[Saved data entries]
------------------------------------------------------------

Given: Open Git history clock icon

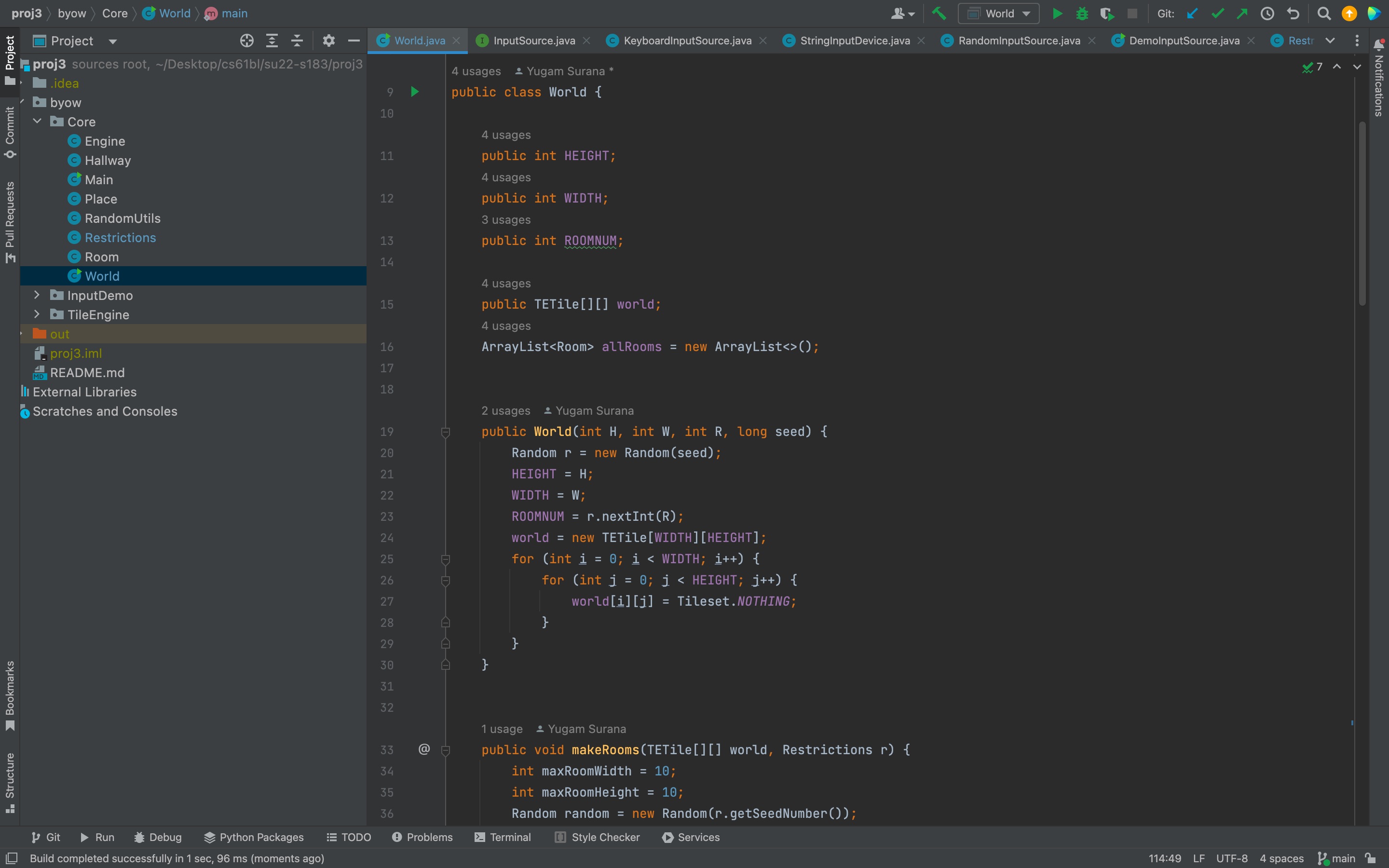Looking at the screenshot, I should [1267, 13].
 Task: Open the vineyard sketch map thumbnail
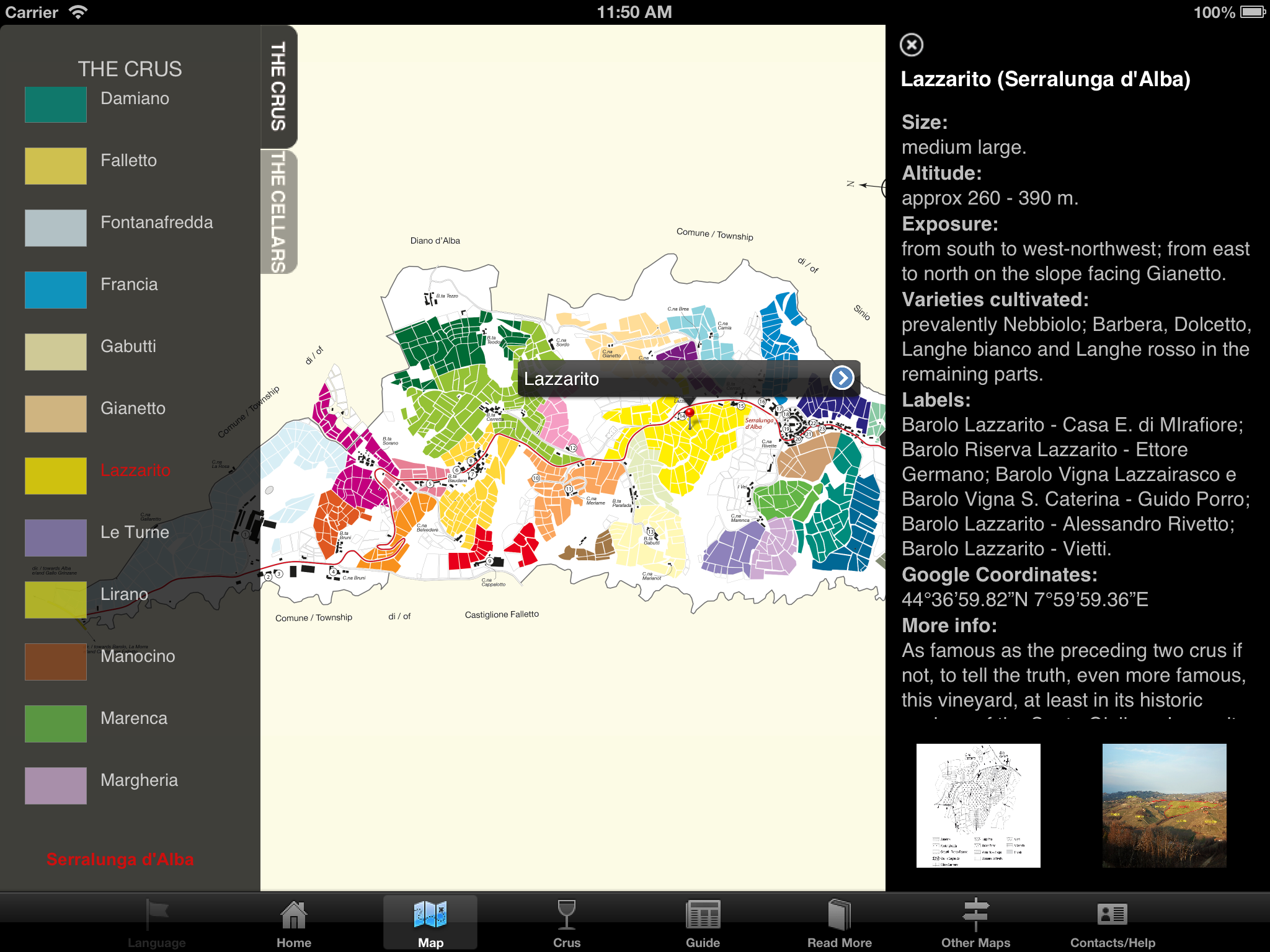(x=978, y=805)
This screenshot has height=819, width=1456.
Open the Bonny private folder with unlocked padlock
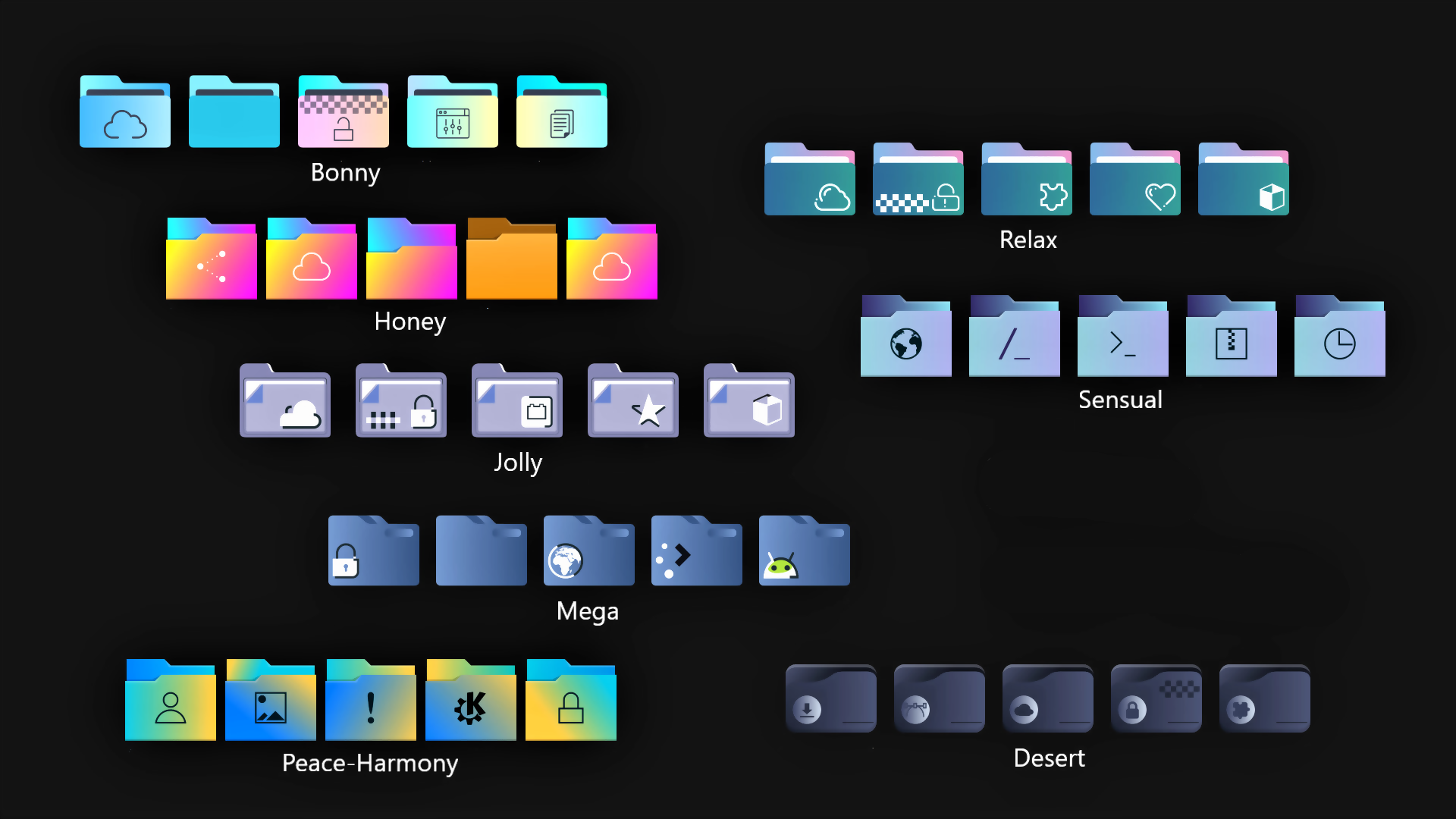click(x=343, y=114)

------------------------------------------------------------

- WORK TASK
What is needed is a word-for-word copy of the data above, free of any images.

- REPLY TO THE EXERCISE
Given: Open Git history clock icon

Looking at the screenshot, I should [1267, 13].
 Task: Open the vineyard sketch map thumbnail
(x=978, y=805)
This screenshot has height=819, width=1456.
Open the Bonny private folder with unlocked padlock
click(x=343, y=114)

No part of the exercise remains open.